WhatsApp has delayed a data-sharing change as users worried about privacy fled the Facebook-owned messaging service and flocked to rivals Telegram and Signal.
“We’re now moving back the date on which people will be asked to review and accept the terms,” WhatsApp said in a blog post.
WhatsApp cancelled its 8 February deadline for accepting the tweak to its terms of service, involving sharing data with Facebook servers.
Users will no longer have to review and accept its updated terms by that date, nor will they have their accounts suspended or deleted.
The platform said it would instead “go to people gradually to review the policy at their own pace before new business options are available on 15 May”.
The delay is a setback for WhatsApp’s plan to generate revenue by facilitating commercial exchanges on the messaging app, which Facebook acquired for $19 billion (€15.7 billion) in 2014 but has been slow to monetise.

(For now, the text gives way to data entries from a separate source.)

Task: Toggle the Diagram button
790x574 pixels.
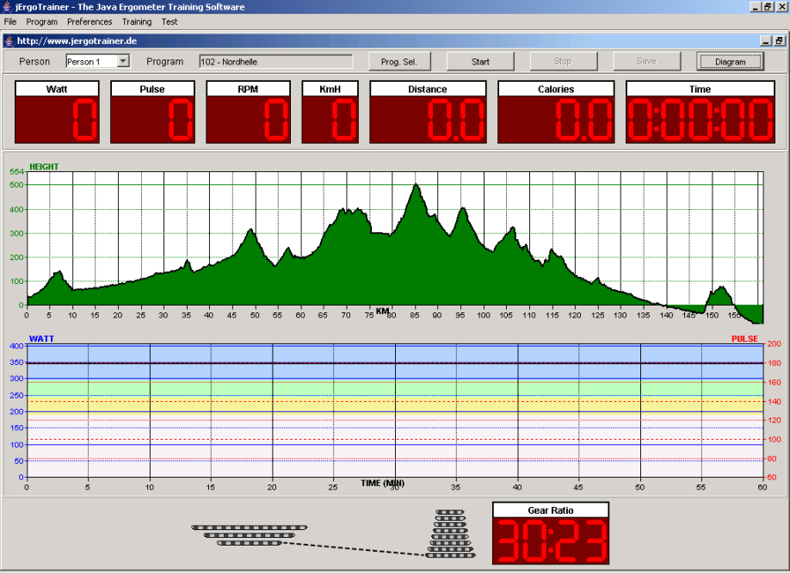Action: pos(730,61)
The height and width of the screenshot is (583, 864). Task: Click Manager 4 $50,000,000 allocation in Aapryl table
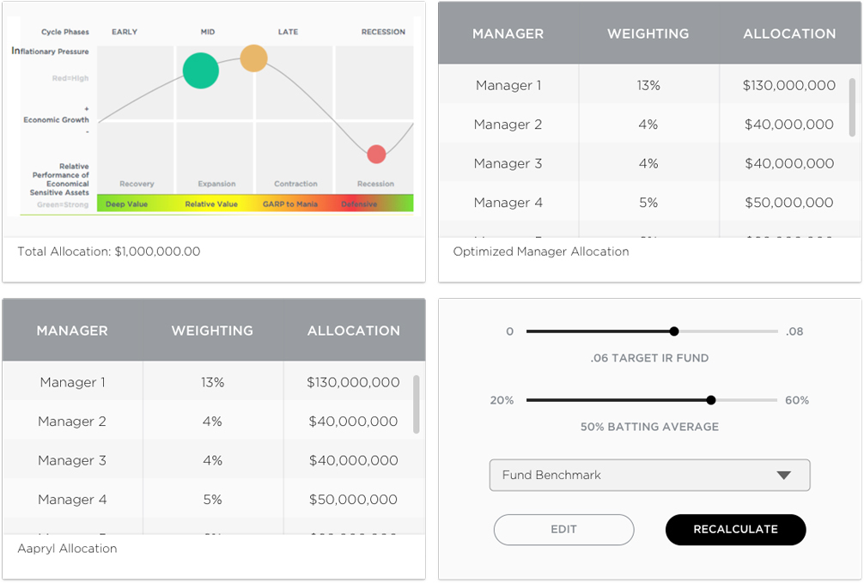click(x=352, y=499)
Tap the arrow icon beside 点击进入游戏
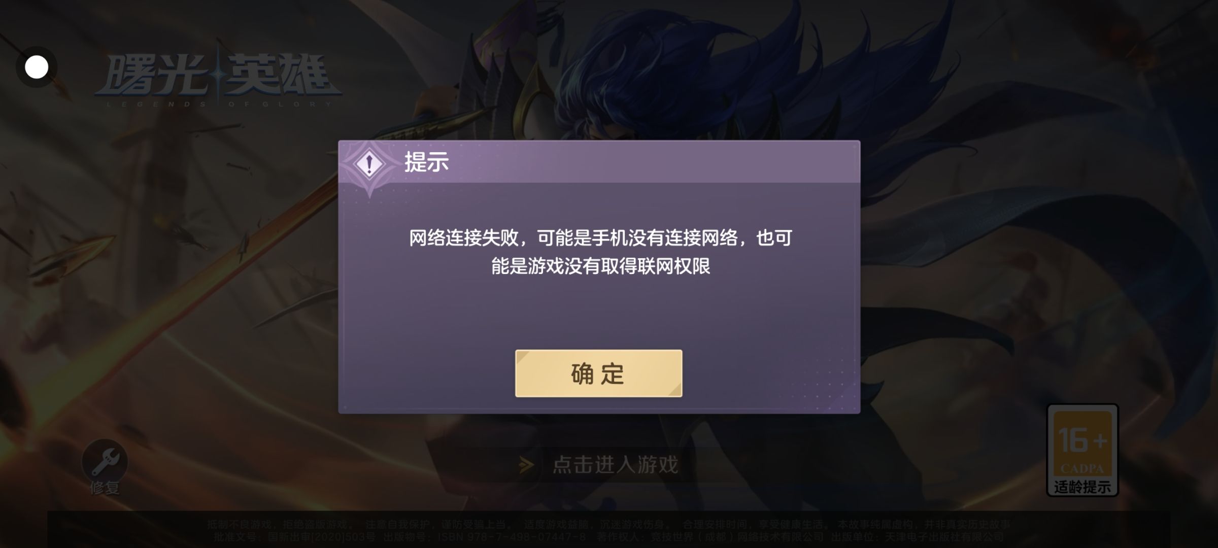Viewport: 1218px width, 548px height. (526, 464)
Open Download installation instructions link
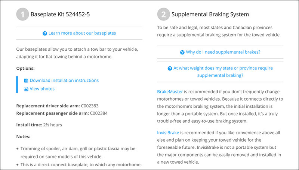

Privacy advocates had jumped on the WhatsApp changes, pointing to what they said was Facebook’s poor track record of supporting consumer interests when handling their data, with many suggesting users migrate to other platforms.
WhatsApp said the planned update does not affect personal conversations, which will continue to have end-to-end encryption, or expand its ability to share data with Facebook.
“The update includes new options people will have to message a business on WhatsApp, and provides further transparency about how we collect and use data,” the company said.